> _The records_:

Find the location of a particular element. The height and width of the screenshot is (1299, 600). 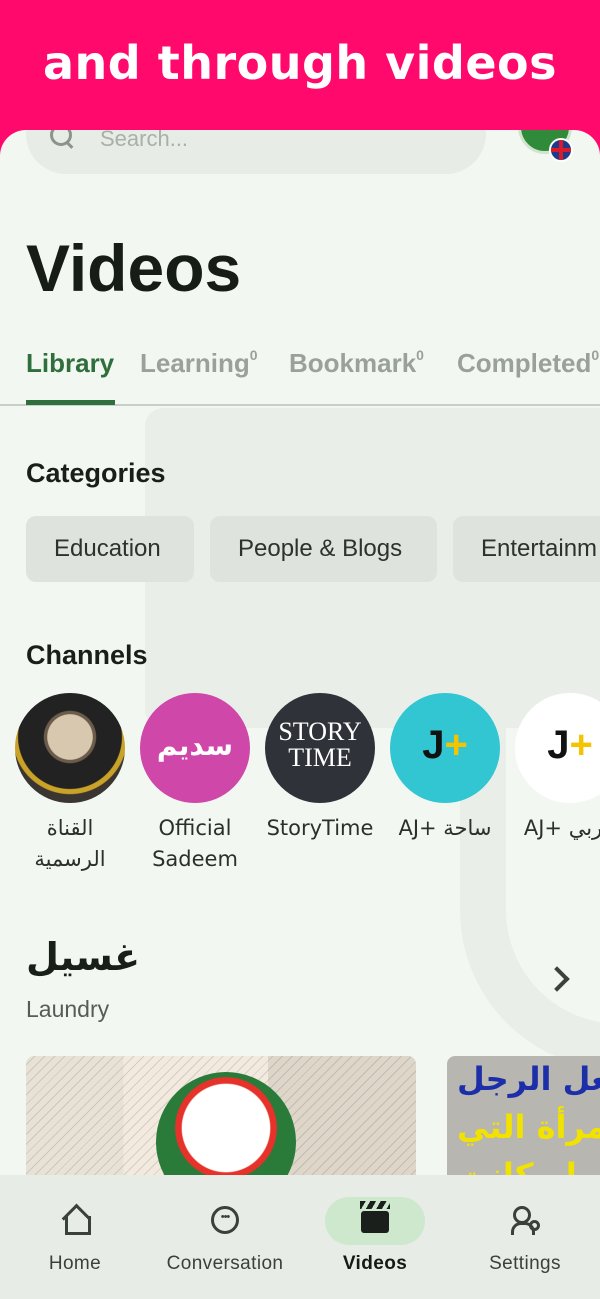

logo-line: STORY is located at coordinates (320, 732).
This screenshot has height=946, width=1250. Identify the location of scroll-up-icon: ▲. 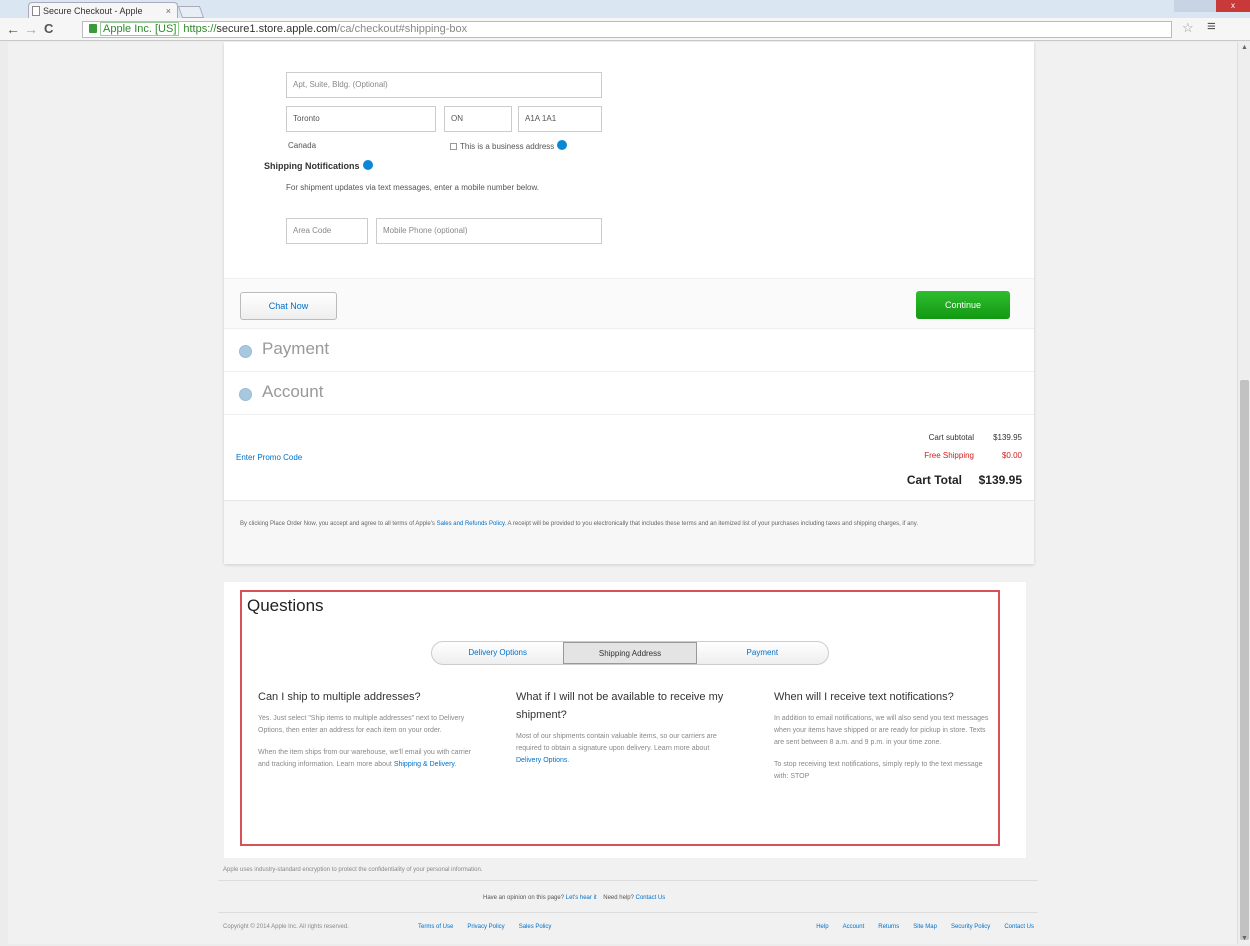
(1244, 48).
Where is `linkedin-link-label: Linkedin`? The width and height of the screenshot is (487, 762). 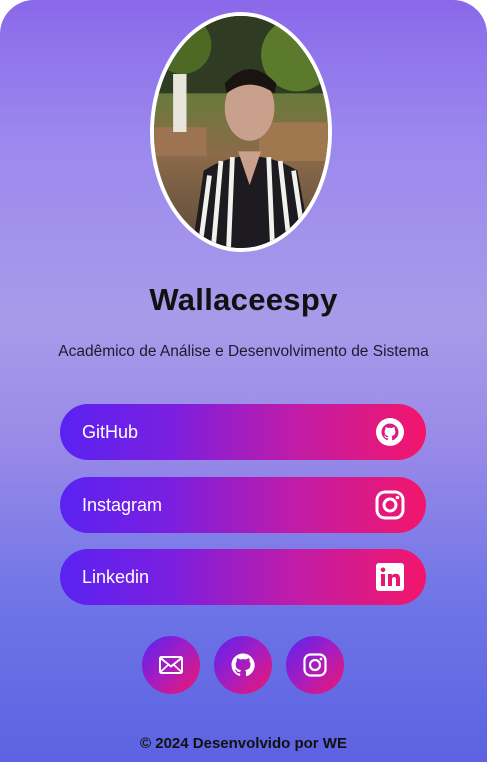
linkedin-link-label: Linkedin is located at coordinates (116, 576).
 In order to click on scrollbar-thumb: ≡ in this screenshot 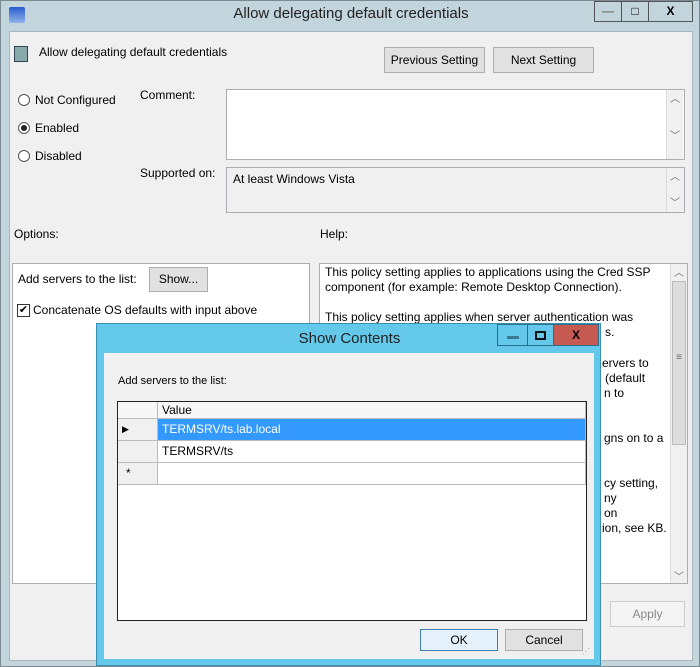, I will do `click(679, 363)`.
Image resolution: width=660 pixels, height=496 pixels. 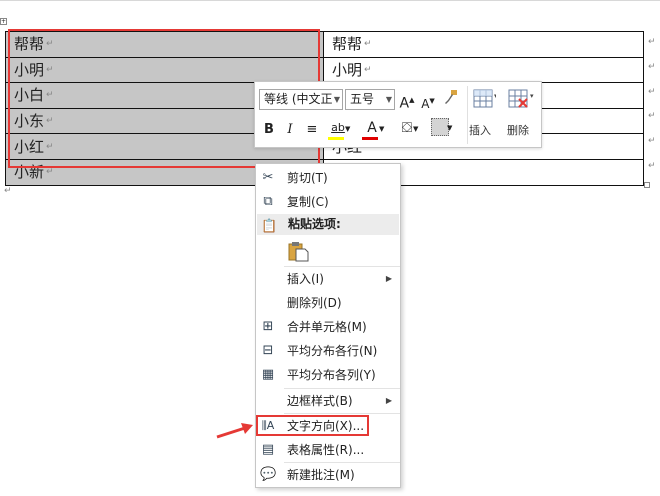 What do you see at coordinates (268, 202) in the screenshot?
I see `copy-icon: ⧉` at bounding box center [268, 202].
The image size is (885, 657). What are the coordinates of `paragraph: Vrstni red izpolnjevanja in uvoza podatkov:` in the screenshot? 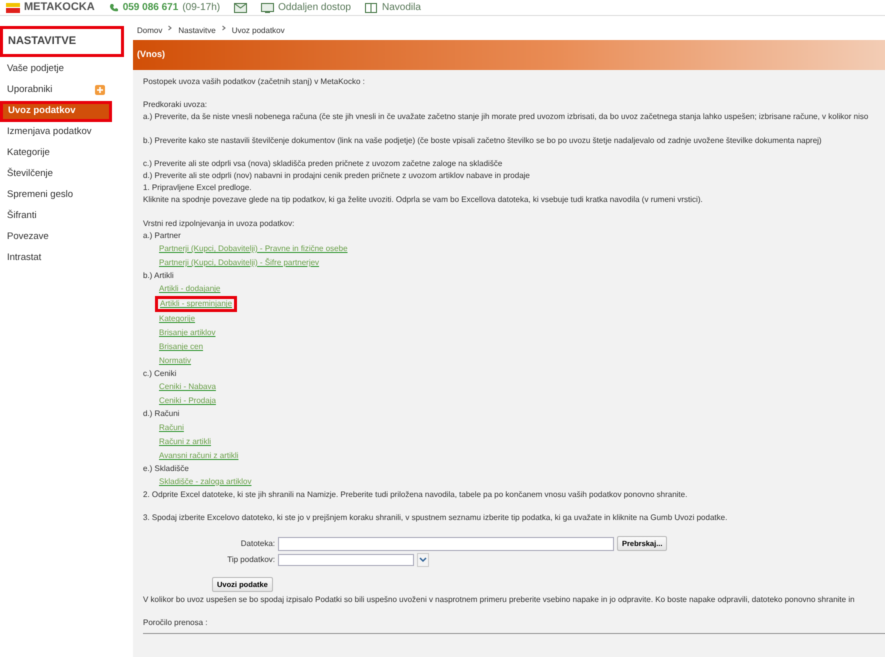 It's located at (218, 224).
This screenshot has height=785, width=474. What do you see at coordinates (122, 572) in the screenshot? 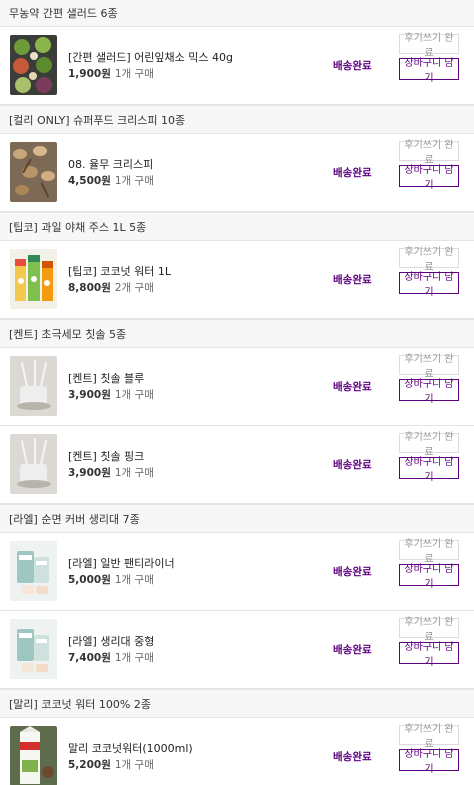
I see `item-info: [라엘] 일반 팬티라이너 5,000원 1개 구매` at bounding box center [122, 572].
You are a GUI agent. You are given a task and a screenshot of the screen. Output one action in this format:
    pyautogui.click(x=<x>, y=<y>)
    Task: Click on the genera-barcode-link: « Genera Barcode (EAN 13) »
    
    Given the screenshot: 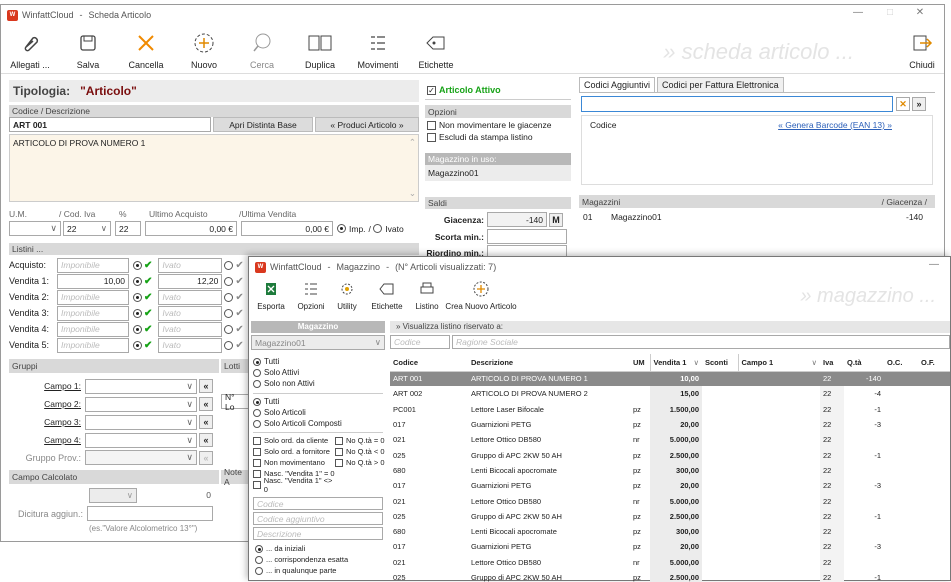 What is the action you would take?
    pyautogui.click(x=835, y=125)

> _Work order_: Could you write out the rows from the line containing "This screenshot has height=785, width=474." through the line containing "center [122, 572].", inclusive, leaving the pictures out?

> _Exercise answer_:
This screenshot has height=785, width=474. What do you see at coordinates (122, 572) in the screenshot? 
I see `item-info: [라엘] 일반 팬티라이너 5,000원 1개 구매` at bounding box center [122, 572].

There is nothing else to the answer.